На несколько секунд воцаряется напряженная тишина. Сотни глаз молча устремляются на мичмана Петрова, который стоит тут же вместе с другими офицерами. Выхоленный, опрятный, в белом, как свежий снег, кителе, гордо держащий голову, с черными, завитыми в колечки усиками на беззаботно улыбающемся лице, он в одно мгновение становится таким бледным, точно из него сразу выпустили всю кровь. Потом на лице его появляется страшная гримаса. Пошатнувшись, он быстро, неровным шагом уходит к себе в каюту, бормоча, точно пьяный:
- Это подлость... Надо полиции заявить... Поймать эту сволочь... Я не виноват...
Ребенок, поморщившись, чихнул раза два и, точно почувствовав всю горечь своего существования, залился вдруг звонким плачем.
- От родного сына отказался! - удивляются матросы и укоризненно качают головами, а другие весело смеются.
- Слава богу - команды прибыло!
Офицеры стоят молча, переглядываясь и чувствуя себя неловко.
Вахтенный начальник, разогнав матросов, обращается к старшему офицеру:
- Что ж теперь делать с ребенком?
- Я сам не знаю, - пожимая плечами, отвечает тот. - Это дело командира. Пойду доложу ему.
Он уходит.
Багровея, все ниже опускается огромное солнце. Загораются узкие полосы облаков. Город, окрестности его с зелеными рощами, берега, необозримое море - все тонет в пурпуре. Воздух не шелохнется. Вокруг разлита торжественная тишина, нарушаемая лишь плачем ребенка.
Молодые офицеры перешептываются.
- Я знаю эту особу, - сообщает один из них, тонкий, остроносый, с длинной, как у гуся, шеей. - Удивительная прелесть! Правда, кажется, не очень интеллигентная, но зато - какие ножки, какой ротик! Одно очарование!
Старший, возвратившись на шканцы, передает вахтенному начальнику распоряжение командира отправить ребенка в полицию.
- Уа-а... уа-а... - точно прося пощады, жалобно кричит малютка, усердно укачиваемый на руках Дубовым.

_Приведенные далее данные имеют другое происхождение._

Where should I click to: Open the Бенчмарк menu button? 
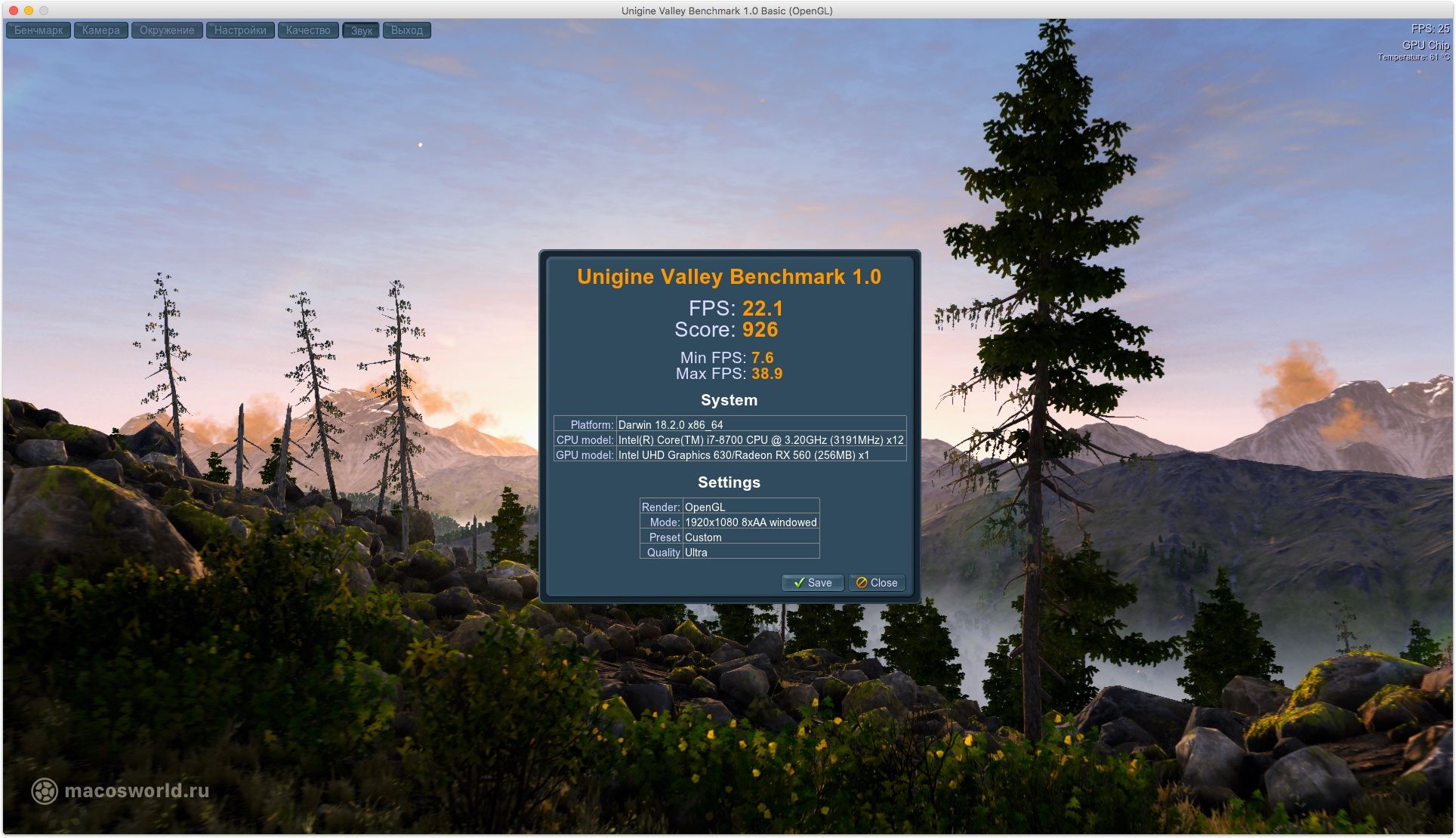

Тут выступает вперед боцман Груздев, до сих пор не спускавший серых зорких глаз с ребенка. Это мужчина лет сорока, здоровый, жилистый, точно скрученный из стального троса. Смуглое от загара лицо его в шрамах, покрыто мелкой сетью морщин и жесткой, как иглы ежа, щетиной, отчего оно кажется грубым, точно вырубленное на скорую руку топором. Он - бесстрашный моряк, "сорви-голова", с матросами обращается сурово, ругая провинившихся отборными словами, пуская в ход кулаки. Теперь же он смотрит еще более свирепо, чем когда-либо, и, выпятив крепкую грудь, отдавая честь, глухо обращается к старшему офицеру:
- Ваше высокобродье, дозвольте мне ребенка взять...
- Для чего? - удивленно спрашивает тот.
- Вспою и вскормлю его... Бездетный я... Вот и будет у меня за сына...
- Выдумщик ты, я вижу...
Груздев, тяжело дыша, волнуется, широкие ноздри его вздрагивают. Возвысив голос, он умоляет:
- Я серьезно говорю, ваше высокоблагородье, отдайте мне ребенка. Куда его полиция денет? В воспитательный дом отдаст... на погибель... Жалко. Я его в люди выведу.